→ Task directions:
In the entries that follow, find each line with the word "Engineering" and copy it.

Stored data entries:
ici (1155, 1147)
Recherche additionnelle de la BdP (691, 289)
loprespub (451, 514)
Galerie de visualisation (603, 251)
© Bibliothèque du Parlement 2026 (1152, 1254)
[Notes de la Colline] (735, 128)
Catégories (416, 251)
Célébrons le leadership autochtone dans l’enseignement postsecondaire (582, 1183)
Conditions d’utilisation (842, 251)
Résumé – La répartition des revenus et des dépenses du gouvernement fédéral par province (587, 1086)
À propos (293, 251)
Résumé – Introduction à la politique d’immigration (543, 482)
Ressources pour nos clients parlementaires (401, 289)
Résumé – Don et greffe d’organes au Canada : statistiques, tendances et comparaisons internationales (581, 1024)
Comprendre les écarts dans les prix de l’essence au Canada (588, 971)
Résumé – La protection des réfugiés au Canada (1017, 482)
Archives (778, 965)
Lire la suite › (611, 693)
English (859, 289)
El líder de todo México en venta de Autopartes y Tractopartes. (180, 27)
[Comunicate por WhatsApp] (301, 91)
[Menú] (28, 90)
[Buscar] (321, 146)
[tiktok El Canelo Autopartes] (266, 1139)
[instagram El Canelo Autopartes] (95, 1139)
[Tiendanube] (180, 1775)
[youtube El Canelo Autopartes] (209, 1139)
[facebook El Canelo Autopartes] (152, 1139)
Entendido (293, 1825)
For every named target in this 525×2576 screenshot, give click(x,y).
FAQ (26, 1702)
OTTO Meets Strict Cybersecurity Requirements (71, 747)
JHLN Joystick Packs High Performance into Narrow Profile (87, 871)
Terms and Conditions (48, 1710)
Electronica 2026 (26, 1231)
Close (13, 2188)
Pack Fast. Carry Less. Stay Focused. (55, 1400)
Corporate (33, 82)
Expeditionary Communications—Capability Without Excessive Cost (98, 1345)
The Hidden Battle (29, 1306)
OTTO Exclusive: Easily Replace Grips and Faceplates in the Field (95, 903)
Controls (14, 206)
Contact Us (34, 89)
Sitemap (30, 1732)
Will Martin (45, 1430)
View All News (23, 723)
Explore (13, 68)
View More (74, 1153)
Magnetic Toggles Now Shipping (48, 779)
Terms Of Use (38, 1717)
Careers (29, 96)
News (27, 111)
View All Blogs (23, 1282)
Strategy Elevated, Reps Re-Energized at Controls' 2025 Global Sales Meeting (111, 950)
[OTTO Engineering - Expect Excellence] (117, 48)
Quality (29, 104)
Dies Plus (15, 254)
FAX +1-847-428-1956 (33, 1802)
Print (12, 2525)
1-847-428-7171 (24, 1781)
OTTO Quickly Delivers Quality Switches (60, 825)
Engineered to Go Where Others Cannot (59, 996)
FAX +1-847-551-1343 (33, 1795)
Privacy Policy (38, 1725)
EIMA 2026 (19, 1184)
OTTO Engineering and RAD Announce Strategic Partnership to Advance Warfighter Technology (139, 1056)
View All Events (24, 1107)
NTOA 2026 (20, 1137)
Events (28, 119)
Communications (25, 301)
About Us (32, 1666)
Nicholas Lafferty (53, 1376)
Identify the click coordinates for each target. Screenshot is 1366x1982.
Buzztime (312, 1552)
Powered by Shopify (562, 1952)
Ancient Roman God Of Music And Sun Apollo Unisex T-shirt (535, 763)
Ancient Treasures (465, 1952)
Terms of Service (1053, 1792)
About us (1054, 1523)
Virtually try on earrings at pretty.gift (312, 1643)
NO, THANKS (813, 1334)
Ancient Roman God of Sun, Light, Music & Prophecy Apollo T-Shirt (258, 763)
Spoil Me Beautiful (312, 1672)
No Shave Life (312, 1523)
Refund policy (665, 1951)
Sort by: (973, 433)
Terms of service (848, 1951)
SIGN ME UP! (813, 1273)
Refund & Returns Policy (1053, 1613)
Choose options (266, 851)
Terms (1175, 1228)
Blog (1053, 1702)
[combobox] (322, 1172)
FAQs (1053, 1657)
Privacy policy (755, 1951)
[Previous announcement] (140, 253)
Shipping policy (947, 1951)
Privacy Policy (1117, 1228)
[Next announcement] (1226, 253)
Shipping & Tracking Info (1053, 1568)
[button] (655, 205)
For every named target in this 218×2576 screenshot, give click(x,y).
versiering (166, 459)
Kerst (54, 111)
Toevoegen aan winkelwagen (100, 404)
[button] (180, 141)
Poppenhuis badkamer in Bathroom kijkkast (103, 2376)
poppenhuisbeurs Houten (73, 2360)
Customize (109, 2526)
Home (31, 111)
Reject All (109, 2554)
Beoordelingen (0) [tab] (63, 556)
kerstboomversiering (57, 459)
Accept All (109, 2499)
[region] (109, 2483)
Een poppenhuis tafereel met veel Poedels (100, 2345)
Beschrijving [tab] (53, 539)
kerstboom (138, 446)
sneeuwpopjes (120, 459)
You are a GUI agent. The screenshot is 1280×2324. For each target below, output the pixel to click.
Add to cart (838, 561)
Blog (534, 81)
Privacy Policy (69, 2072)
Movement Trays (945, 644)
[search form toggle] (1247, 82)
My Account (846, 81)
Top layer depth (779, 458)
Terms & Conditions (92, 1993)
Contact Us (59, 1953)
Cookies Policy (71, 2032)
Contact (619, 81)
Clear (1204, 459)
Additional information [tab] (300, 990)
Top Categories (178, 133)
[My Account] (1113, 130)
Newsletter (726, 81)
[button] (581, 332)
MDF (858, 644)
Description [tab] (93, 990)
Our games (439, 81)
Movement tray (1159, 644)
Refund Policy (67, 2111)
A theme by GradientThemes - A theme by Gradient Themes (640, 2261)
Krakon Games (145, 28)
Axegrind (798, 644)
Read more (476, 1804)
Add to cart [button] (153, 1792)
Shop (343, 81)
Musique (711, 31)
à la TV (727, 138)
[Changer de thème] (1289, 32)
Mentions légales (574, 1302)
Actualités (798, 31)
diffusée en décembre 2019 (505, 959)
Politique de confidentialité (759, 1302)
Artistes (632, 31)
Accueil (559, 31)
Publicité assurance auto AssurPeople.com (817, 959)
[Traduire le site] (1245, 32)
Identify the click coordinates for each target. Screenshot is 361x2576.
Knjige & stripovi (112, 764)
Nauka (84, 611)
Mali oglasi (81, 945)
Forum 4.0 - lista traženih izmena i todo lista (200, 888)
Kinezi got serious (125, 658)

→ Finished task:
[OTTO Engineering - Expect Excellence] (117, 48)
OTTO Engineering and RAD Announce Strategic Partnership to Advance Warfighter Technology (139, 1056)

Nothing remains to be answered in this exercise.